> **What is needed**:
From the listing below, output only the lines starting at the line that has "[Search] (933, 731)" and ending at the line that has "Moon River (760, 1339)", exactly as they appear, ends included.

> **Record set**:
_ _ _ _
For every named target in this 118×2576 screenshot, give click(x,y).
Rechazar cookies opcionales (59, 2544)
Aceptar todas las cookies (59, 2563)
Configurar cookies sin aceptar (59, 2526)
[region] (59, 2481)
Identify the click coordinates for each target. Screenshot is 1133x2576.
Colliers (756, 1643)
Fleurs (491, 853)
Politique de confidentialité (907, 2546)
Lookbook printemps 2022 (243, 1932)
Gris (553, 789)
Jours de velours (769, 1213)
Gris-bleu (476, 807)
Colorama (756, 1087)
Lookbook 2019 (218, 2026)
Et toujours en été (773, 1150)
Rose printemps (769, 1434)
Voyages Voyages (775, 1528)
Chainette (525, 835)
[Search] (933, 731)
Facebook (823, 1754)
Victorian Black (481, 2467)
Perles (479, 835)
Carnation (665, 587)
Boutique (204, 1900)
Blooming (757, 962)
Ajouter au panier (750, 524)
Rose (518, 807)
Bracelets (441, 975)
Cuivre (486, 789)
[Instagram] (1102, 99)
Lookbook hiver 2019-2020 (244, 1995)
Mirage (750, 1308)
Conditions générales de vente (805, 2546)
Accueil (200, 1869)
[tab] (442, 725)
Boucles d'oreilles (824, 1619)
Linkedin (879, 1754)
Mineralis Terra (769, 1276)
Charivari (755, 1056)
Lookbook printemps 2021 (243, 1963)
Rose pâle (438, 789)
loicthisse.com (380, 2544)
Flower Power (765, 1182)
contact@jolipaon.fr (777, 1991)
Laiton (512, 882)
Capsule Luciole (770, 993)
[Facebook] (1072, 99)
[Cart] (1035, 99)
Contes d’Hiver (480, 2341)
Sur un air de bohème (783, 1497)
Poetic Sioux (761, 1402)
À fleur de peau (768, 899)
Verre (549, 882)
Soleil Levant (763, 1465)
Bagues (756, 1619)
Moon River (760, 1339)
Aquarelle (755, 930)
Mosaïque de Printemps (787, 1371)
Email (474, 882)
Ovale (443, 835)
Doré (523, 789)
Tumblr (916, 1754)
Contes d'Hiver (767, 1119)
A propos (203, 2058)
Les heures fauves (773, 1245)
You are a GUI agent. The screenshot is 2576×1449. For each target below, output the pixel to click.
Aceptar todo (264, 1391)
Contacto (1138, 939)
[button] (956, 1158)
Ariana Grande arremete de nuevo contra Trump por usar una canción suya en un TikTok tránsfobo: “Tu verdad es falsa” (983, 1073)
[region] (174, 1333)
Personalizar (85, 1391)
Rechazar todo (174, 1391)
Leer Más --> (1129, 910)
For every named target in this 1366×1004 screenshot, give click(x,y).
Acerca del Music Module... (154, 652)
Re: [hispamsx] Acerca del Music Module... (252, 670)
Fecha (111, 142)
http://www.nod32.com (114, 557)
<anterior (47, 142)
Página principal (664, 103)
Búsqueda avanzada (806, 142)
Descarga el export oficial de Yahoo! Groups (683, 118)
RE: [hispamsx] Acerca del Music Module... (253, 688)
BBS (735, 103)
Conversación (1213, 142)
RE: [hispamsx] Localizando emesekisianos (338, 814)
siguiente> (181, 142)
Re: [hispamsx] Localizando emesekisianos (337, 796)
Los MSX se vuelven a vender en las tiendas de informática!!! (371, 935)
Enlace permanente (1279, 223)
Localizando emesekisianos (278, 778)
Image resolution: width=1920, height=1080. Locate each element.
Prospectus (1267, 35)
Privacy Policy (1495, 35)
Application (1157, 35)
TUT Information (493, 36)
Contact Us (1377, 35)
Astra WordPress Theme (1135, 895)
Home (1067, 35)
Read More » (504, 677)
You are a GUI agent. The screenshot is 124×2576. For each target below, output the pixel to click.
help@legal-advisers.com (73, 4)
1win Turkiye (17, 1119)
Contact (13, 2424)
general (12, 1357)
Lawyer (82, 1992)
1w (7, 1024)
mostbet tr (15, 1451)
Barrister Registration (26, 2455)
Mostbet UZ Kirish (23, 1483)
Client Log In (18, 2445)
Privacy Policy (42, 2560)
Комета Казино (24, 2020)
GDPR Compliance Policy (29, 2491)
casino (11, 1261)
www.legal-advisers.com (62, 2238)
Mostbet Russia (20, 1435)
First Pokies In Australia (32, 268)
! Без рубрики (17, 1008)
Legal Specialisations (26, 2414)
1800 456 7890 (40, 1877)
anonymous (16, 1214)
_ _ _ _
> **Task solution**:
[Search] (933, 731)
Facebook (823, 1754)
Victorian Black (481, 2467)
Perles (479, 835)
Carnation (665, 587)
Boutique (204, 1900)
Blooming (757, 962)
Ajouter au panier (750, 524)
Rose (518, 807)
Bracelets (441, 975)
Cuivre (486, 789)
[Instagram] (1102, 99)
Lookbook hiver 2019-2020 (244, 1995)
Mirage (750, 1308)
Conditions générales de vente (805, 2546)
Accueil (200, 1869)
[tab] (442, 725)
Boucles d'oreilles (824, 1619)
Linkedin (879, 1754)
Mineralis Terra (769, 1276)
Charivari (755, 1056)
Lookbook printemps 2021 (243, 1963)
Rose pâle (438, 789)
loicthisse.com (380, 2544)
Flower Power (765, 1182)
contact@jolipaon.fr (777, 1991)
Laiton (512, 882)
Capsule Luciole (770, 993)
[Facebook] (1072, 99)
[Cart] (1035, 99)
Contes d’Hiver (480, 2341)
Sur un air de bohème (783, 1497)
Poetic Sioux (761, 1402)
À fleur de peau (768, 899)
Verre (549, 882)
Soleil Levant (763, 1465)
Bagues (756, 1619)
Moon River (760, 1339)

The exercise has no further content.